_PROMPT_.
Gather every line below that contains the word "Expand" and copy each one out. Case counts, so only lines with that exact capitalization qualify.

Records from a dataset
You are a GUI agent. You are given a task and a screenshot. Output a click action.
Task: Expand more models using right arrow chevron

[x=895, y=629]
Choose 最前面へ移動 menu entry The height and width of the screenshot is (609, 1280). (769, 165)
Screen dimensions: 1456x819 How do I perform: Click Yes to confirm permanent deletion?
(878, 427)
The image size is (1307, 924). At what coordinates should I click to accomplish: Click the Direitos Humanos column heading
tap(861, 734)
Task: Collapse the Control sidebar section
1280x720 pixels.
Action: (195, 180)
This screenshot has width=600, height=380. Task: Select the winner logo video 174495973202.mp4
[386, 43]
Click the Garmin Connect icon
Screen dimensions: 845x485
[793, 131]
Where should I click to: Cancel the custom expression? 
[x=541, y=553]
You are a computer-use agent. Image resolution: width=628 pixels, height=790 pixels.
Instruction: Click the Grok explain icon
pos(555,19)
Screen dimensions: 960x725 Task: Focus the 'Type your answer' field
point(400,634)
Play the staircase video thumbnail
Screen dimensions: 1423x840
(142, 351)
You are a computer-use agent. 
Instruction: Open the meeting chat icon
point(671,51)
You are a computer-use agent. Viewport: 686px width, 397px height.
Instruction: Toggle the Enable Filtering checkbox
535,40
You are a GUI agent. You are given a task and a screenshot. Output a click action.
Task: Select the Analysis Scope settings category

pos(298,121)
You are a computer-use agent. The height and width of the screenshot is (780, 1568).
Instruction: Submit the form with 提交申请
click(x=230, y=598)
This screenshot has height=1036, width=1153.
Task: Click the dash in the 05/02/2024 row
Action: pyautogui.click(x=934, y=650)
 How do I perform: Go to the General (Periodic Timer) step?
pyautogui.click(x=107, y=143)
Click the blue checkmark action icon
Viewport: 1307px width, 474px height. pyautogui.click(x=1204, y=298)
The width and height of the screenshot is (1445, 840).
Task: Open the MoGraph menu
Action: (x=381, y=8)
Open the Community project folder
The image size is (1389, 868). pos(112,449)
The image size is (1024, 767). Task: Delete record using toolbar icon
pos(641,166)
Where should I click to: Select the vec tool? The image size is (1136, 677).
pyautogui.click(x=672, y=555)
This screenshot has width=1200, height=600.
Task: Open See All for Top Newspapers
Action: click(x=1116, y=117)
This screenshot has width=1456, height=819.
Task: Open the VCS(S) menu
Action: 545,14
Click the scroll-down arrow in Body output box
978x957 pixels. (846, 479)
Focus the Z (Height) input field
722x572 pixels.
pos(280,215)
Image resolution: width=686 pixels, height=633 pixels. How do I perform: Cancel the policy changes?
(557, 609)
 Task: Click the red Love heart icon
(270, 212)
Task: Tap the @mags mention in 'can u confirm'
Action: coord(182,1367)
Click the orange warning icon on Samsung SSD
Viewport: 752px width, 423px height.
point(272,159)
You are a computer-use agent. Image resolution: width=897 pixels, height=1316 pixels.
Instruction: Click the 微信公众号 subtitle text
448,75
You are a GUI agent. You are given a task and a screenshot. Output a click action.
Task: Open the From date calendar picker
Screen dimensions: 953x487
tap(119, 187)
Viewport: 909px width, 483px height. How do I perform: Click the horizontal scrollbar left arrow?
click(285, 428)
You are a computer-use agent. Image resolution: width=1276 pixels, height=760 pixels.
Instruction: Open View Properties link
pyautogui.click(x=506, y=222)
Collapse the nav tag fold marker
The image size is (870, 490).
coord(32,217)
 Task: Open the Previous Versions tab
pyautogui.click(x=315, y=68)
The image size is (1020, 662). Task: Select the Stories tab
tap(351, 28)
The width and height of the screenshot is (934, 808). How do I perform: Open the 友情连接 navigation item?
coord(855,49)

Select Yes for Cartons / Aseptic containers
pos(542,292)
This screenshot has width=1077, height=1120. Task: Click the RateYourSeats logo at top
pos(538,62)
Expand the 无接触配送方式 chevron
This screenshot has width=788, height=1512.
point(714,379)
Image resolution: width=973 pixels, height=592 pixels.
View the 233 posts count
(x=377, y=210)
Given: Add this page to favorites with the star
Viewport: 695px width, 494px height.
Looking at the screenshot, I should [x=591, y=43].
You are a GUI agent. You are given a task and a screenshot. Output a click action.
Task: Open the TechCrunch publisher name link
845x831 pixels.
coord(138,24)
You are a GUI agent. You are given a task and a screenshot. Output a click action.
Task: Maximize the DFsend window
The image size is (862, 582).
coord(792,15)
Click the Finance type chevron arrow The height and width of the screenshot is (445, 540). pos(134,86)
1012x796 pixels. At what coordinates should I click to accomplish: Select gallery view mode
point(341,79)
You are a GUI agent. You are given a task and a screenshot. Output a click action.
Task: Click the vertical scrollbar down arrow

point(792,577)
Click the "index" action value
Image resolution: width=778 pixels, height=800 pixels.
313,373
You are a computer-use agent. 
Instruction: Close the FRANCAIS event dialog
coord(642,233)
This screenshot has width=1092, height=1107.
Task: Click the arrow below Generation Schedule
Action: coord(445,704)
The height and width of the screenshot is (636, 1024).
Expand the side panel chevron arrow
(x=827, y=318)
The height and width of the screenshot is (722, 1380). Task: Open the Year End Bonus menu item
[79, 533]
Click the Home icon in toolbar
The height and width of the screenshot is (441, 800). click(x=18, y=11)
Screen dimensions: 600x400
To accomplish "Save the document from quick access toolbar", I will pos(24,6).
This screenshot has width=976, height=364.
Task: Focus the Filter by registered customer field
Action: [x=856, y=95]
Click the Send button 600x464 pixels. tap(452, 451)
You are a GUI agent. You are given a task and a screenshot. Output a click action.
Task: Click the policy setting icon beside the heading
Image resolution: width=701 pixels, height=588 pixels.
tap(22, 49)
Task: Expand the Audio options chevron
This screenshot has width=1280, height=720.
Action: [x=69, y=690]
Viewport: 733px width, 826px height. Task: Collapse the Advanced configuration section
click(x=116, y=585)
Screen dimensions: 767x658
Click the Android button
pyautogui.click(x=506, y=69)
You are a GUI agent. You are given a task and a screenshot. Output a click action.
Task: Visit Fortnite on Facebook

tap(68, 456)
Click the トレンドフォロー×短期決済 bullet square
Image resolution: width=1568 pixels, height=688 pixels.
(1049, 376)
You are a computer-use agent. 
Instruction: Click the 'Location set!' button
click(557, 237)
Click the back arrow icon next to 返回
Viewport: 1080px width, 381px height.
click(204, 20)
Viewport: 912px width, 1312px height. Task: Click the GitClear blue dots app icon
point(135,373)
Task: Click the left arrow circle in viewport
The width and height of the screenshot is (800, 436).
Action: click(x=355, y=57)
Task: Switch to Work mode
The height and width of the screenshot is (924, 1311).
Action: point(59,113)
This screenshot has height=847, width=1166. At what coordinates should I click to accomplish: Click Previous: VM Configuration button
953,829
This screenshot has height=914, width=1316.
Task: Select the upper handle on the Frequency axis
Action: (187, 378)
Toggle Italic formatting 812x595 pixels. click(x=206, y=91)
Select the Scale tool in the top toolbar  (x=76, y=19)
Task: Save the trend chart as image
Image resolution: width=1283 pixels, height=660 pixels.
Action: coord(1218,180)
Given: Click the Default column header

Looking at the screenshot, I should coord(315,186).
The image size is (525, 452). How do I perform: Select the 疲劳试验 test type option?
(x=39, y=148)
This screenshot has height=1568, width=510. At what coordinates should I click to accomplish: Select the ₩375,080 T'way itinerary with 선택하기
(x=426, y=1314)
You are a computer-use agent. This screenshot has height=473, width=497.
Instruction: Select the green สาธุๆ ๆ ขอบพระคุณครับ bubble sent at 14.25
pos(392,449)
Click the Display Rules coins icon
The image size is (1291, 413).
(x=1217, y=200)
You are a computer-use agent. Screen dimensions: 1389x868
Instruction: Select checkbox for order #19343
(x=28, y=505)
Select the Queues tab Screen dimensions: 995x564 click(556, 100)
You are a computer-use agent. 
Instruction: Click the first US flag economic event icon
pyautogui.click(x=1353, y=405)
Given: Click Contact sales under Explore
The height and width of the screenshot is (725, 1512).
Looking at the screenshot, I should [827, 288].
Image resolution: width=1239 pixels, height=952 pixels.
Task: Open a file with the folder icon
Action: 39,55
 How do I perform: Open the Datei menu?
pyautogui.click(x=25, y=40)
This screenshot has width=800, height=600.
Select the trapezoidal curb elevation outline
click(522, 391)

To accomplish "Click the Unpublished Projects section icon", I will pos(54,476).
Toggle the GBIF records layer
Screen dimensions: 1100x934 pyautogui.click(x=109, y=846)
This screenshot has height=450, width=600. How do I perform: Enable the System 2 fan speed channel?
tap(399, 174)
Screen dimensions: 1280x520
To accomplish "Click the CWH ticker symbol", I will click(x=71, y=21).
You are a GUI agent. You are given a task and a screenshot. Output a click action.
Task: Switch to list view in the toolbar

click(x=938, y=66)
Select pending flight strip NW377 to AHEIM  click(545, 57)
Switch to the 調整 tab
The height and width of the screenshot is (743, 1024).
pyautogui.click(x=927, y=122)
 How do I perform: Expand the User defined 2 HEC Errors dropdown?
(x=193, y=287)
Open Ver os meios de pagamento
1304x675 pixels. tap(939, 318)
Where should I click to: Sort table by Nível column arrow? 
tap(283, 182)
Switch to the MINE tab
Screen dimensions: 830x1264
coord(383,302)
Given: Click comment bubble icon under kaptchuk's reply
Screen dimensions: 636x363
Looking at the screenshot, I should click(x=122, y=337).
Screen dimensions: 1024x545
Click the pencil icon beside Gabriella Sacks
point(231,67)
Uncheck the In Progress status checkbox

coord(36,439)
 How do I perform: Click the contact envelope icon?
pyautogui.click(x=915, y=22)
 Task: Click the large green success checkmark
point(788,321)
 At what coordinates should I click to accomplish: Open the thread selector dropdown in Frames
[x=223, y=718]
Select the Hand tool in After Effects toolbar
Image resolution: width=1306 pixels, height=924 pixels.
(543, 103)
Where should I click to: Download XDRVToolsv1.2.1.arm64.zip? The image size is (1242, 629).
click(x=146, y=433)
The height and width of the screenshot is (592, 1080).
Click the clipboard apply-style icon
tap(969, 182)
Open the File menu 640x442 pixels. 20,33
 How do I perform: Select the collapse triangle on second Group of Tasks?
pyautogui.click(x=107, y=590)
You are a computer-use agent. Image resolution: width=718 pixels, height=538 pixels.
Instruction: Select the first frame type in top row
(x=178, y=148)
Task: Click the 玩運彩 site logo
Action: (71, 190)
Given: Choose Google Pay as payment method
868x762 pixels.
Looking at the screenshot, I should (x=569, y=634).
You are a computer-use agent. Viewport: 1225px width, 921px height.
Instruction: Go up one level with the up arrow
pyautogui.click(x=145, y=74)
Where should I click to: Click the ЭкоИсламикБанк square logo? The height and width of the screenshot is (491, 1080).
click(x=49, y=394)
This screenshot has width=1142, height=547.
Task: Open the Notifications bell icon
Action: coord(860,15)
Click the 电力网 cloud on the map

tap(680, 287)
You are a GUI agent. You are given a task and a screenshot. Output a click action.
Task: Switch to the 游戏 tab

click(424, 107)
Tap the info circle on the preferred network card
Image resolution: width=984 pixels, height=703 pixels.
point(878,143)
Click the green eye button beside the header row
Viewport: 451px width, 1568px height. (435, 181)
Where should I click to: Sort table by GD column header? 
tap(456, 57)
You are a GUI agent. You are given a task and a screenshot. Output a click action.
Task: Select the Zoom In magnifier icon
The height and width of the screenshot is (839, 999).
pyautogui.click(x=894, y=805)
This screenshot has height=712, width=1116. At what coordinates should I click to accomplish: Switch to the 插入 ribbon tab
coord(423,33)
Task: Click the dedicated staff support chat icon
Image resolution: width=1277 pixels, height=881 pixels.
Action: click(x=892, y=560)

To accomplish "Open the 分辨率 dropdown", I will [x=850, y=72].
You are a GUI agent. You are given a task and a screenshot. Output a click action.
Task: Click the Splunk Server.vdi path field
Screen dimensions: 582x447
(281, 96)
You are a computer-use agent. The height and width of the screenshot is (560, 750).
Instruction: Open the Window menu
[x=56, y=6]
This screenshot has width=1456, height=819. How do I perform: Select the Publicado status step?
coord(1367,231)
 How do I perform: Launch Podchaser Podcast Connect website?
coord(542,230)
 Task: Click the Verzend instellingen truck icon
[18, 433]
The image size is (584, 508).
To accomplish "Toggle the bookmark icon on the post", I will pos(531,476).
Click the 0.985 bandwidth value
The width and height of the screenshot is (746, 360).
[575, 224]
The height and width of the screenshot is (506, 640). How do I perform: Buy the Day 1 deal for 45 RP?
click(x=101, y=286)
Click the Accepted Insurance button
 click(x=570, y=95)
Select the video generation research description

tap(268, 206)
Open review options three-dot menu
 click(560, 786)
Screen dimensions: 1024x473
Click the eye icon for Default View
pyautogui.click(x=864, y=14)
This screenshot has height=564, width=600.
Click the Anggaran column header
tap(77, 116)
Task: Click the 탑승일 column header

_SOLUTION TO THIS TASK_.
Task: Expand more models using right arrow chevron
Expand the 无接触配送方式 chevron
Expand the side panel chevron arrow
Task: Expand the Audio options chevron
 How do I perform: Expand the User defined 2 HEC Errors dropdown?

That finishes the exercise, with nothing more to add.